(REQUIRED TASK)
Repeat the listing below line for line, leaving out the pictures.
— Start PROVIDED DATA —
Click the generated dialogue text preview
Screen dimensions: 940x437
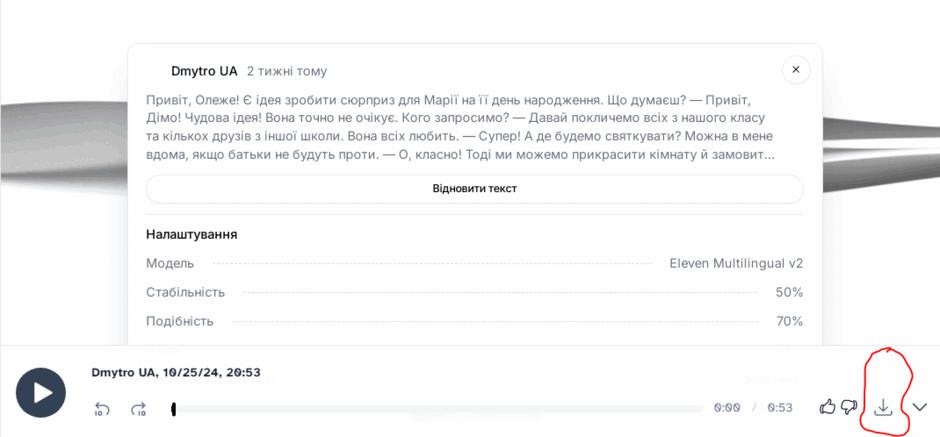point(460,126)
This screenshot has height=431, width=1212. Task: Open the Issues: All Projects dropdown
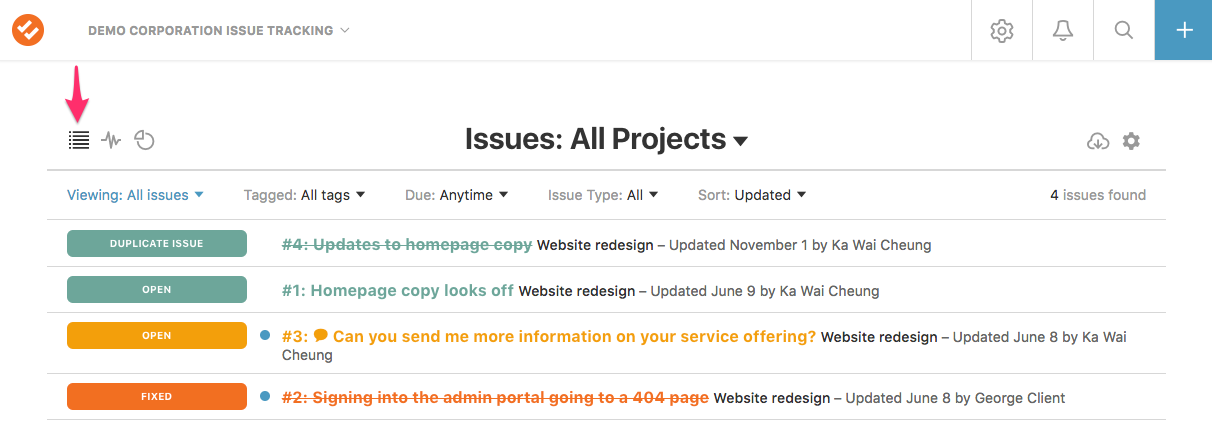tap(606, 139)
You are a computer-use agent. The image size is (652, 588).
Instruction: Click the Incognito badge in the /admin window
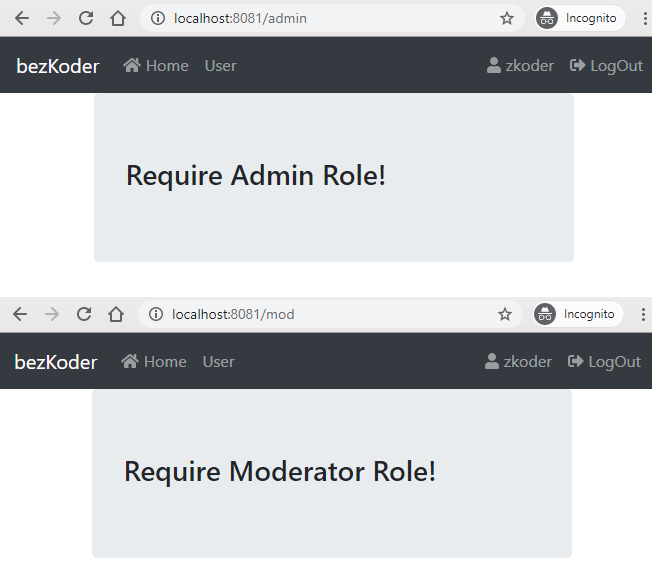pos(579,18)
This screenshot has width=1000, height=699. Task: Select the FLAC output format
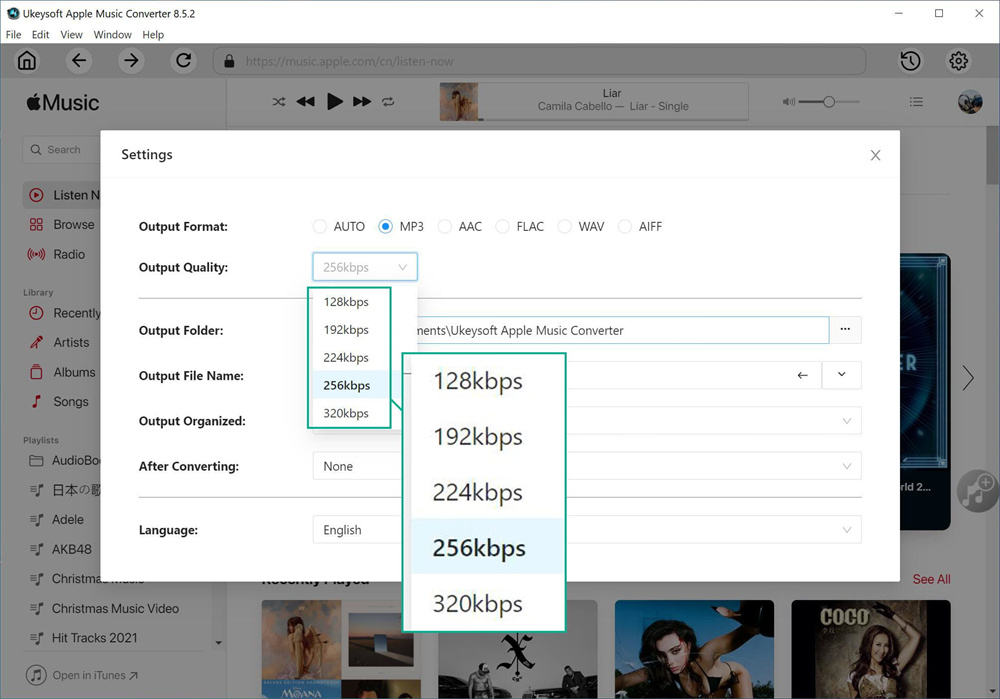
— End PROVIDED DATA —
(SOLVED EXERCISE)
Click the generated dialogue text preview
Screen dimensions: 940x437
point(460,126)
This screenshot has height=431, width=1212. Task: Open the Issues: All Projects dropdown
tap(606, 139)
You are a computer-use agent. The image size is (652, 588).
Instruction: Click the Incognito badge in the /admin window
pos(579,18)
This screenshot has width=1000, height=699. Task: Select the FLAC output format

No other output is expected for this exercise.